Soviel auch über die Zweckmäßigkeit der vorgesehenen Reform der Landwirtschaft gesprochen wird, so handelt es sich dabei doch nur um einen Teil jener Reorganisation des Sowjetstaates, die immer dringender wird, wenn nicht eine tiefer greifende Krise ausbrechen soll. Denn wir dürfen nie vergessen, daß ursprünglich die Diktatur des Proletariates nur bis zur Vernichtung der sogenannten ausbeuterischen Klassen gedacht war. Heute, da offiziell die Bevölkerung nur aus Werktätigen besteht, ist es schwer, zu begründen, wieso noch die Diktatur einer einzigen Partei, die Diktatur des Proletariates — das offiziell gar kein solches mehr ist, weil es Mitbesitzer der gesamten Industrie ist —, beibehalten wird, nachdem die sozialistische Gesellschaftsund Wirtschaftsordnung verwirklicht ist. Die Begründung .welche für diese Anomalie gegeben wird, ist verschiedenartig. Zutiefst ist jedoch der Widerstand gegen eine geistige und politische Auflockerung in der altrussischen Angst begründet, daß jede politische Reform zu einer allgemeinen Auflösung führen könnte. So bleibt unter den heutigen Verhältnissen kein anderer Weg, um den veränderten Verhältnissen in der Sowjetunion Rechnung zu tragen, als der Weg eines sehr langsamen Ausbaues einer Art von Wirtschaftsdemokratie. Damit will man ja gleichzeitig drei Ziele erreichen: 1. Dem Bürger den Schein vermitteln, daß sein Wille trotz allem mitbestimmend sei, wenigstens im wichtigsten Teil seines Lebens, im Beruf; 2. die Produktionskräfte stärker entfalten und 3. sehr vorsichtig einen Weg finden, um vom starren Staatskapitalismus zu Formen, die eher dem sozialistischen Ideal gleichen, zu gelangen.

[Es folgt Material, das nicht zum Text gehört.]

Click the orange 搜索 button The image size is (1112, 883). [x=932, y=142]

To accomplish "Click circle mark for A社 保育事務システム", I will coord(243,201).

Am 22. Jänner 1958 verkündete der Erste Parteisekretär Chruschtschow in Minsk den Beginn der großen Kolchosenreform. Wenn auch langsam und vorsichtig, sollen weit mehr als 8000 MTS ihren Maschinenpark an 78.000 Kollektivwirtschaften verkaufen. Eine gewaltige Stärkung der sowjetischen Bauernschaft! Es ist verständlich, daß sich „konservative“ Stimmen melden, die darin beinahe den Untergang der ganzen sowjetischen Gesellschafts- und Wirtschaftsordnung erblicken. Eben um diese konservative Opposition zum Verstummen zu bringen, versucht man, diese Reform unter gewaltigem Aufwand von Propaganda durchzusetzen. Doch wie bei jeder Schwenkung der sowjetischen Innenpolitik sind auch hier innerparteiliche Kämpfe unvermeidlich.